タイミングを同じくして、「横浜・八景島シーパラダイス」での日帰り旅行が中止になったニュースをテレビで見て何かできないかと考えていた、(株)ゴルフダイジェスト・オンライン顧問、GDO BASE CHIGASAKIの伊藤修武ゼネラルマネジャーは、「子どもたちのためにひと肌脱ぎましょう」と即答。卒業式まで残り1ヶ月と少し。はたして今どきの子どもたちはどんな体験に感動するのか?

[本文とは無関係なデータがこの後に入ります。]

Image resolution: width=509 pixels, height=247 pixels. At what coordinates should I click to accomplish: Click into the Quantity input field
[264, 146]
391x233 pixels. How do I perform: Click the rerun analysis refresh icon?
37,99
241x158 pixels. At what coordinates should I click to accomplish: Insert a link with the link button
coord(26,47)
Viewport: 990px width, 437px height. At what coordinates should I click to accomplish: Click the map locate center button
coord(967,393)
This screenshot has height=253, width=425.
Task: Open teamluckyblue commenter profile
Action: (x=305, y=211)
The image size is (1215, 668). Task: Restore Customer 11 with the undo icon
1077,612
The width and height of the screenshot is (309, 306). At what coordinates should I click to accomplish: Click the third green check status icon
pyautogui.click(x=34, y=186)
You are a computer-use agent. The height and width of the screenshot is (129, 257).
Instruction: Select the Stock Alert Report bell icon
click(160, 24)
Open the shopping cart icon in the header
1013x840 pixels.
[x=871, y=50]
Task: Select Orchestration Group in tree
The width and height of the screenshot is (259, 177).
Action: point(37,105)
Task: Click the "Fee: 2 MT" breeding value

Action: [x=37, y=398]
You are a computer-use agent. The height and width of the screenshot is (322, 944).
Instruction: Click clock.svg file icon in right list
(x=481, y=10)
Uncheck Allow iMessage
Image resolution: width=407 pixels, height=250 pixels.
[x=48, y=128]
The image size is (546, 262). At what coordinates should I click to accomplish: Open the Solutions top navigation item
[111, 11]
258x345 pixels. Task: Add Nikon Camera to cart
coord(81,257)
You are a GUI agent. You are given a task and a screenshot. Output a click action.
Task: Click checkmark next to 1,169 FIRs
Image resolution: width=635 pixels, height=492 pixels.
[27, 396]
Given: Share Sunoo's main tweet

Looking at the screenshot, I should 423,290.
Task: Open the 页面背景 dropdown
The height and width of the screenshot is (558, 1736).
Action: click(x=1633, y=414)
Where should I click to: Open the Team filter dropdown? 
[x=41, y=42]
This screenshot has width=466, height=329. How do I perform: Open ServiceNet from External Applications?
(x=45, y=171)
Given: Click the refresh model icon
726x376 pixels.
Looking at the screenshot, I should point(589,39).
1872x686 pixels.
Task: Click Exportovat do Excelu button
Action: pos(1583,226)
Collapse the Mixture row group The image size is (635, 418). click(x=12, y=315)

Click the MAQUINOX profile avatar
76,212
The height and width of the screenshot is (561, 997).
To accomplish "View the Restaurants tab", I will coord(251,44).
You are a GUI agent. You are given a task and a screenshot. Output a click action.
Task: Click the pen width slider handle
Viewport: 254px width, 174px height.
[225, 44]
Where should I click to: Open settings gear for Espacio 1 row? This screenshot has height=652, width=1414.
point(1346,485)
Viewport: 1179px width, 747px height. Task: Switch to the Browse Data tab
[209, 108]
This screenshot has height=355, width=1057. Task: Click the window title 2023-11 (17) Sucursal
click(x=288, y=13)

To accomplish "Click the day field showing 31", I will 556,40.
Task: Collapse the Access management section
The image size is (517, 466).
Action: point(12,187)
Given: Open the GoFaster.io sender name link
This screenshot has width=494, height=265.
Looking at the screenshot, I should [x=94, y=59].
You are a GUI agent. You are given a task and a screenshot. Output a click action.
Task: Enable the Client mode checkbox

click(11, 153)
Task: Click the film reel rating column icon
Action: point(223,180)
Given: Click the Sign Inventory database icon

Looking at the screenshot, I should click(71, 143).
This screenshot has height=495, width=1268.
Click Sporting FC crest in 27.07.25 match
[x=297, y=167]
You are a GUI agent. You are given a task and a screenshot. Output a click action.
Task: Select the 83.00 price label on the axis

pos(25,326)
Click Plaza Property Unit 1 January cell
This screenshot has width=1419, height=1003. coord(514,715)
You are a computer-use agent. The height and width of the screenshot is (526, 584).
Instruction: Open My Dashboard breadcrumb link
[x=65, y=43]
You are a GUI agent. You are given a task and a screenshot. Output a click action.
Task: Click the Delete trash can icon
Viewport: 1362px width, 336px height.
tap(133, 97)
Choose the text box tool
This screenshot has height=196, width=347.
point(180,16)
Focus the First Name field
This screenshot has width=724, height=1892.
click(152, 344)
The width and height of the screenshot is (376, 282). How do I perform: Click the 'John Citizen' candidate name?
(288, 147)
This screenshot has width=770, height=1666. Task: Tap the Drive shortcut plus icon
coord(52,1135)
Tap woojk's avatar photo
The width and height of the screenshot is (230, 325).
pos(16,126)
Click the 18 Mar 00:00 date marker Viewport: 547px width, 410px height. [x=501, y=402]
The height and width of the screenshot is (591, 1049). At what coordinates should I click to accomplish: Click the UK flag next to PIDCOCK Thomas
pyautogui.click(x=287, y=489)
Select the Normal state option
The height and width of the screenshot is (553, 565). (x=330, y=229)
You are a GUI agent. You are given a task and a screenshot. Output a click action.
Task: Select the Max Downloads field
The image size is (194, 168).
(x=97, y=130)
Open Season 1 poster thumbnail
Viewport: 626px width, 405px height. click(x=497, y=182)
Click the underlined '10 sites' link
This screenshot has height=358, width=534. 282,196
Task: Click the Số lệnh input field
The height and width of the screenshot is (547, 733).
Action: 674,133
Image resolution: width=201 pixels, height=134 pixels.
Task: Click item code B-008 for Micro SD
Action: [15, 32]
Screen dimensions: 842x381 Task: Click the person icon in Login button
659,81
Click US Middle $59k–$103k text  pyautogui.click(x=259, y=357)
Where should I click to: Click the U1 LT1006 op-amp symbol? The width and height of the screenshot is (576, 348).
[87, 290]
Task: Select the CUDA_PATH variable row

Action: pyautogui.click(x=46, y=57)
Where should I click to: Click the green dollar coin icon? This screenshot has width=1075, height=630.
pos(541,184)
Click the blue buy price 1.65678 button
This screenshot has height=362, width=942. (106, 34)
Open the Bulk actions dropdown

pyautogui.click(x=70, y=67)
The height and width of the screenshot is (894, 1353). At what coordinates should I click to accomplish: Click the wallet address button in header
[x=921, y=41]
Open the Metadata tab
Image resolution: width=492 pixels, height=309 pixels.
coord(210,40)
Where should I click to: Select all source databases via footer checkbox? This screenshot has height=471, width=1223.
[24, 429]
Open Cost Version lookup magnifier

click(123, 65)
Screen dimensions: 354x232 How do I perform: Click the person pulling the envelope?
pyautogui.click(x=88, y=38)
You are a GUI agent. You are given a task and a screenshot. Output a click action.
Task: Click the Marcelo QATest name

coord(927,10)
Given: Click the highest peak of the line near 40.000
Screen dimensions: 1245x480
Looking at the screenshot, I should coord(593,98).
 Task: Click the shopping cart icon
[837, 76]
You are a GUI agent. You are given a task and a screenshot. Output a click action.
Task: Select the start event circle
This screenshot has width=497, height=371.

4クラスの全児童140名のため、広いゴルフ場の芝生をめいっぱい使って満喫できるような企画づくりに掛かり切りとなった。
3月11日に開催された、浜須賀小学校 卒業記念「Special Day」。校庭で行われた開会式では校長先生より卒業へ向けたメッセージと、イベントの企画に至った経緯が伝えられた。その後、3番ホールへ続く広域避難場所出入口を通って茅ヶ崎ゴルフ倶楽部へ。青空の下、盛りだくさんのアクティビティが子どもたちを待ち構えていた。
本物のクラブとボールを使って、ティショット、アプローチ、パターゲームをする「ゴルフ体験」、サッカーボールを使った「フットゴルフ体験」、産業廃棄物になってしまうヨットの帆をアップサイクルする「記念品制作」。数多くのイベントを運営してきたスタッフも「思わずうるっときた」「今までで一番思い出に残る」など、いたるところで沸き上がる歓声と、マスク越しに溢れる笑顔に癒されたようだ。
6年生最後の思い出作りイベントは、色とりどりのエコ風船をカウントダウンとともに大空に飛ばして終了した。校長先生は、「子どもたちのためにゴルフ場を開放して、こんなにもたくさんのイベントを考えてもらったことに感動しました。将来、この地域で育っていく中で、地元のつながりを感じることができて良かったなと思っています。コロナ禍でさまざまなつながりが失われていますが、こうして新しいつながりを感じることができたことがとても貴重だったと思います」と感想を述べた。「私たち大人が、職員自身が、子供たちに学ばされました。諦めずに、いろんなことをやらせてくださいと、自分で考えて行動に移す。それができるようになった貴重な1年になったと思います」と、当たり前のことができない悔しさをバネに逆境を乗り越える力を得た生徒を称えた。
最後に参加した子どもたちの感想を列記しよう。新型コロナウイルスに翻弄されながらも、前向きに進もうとするピュアな姿勢から得るものがあるはずだ。
半谷海翔(はんやかいと)さん
イベントを通じてみんなの仲が深まって本当によかったなぁって。コロナの影響で色々なことができなくなって辛い想いをしてきたけれど、色々な人に支えられて乗り切ることができた。何事にも諦めずに生きていきたいと思った。
加藤海(かとううみ)さん
ゴルフは未経験。みんなの笑顔をみて、ゴルフ場ってとても楽しくなれるところだと思った。すごく楽しくて、もっとやってみたいという気持ちが芽生えた。広々していて心が自由になり、自分らしさを発揮できて気持ちがよかった。
望月ありな(もちづきありな)さん
「早くコロナがなくなりますように」と願って風船を飛ばしたのが一番の思い出。隣にあるけれど、小学生でゴルフ場に来れるなんて思わなかった。将来はこのイベントのようにたくさんの笑顔を増やせるような企画をしてみたい。
宮先壮(みやさきそう)さん
ゴルフは初めてだったけれど、楽しくてはまっちゃった。パターゲームは入れるための微調整が難しくて面白かったし、ドライバーショットを打ったときの快感がたまらない。コロナで何にもできなかったことも思い出。何ができるのかを自分達で考えて、先生たちと話し合えたこともよかった。
佐久間智也(さくまともや)さん
修学旅行の代替えイベントも中止になり、「またか」と思っていたので、イベントを開催してもらえたのは、言葉で表現できないくらいにうれしかった。近くにあったけれど、ゴルフ場に行ったことがなくてどんな場所かわからなかったが、今回の体験でいい思い出になった。コロナで何もできないことを諦めるのではなく、できることを発案して実行することを学んだ。これからも色々なことに挑戦していきたい。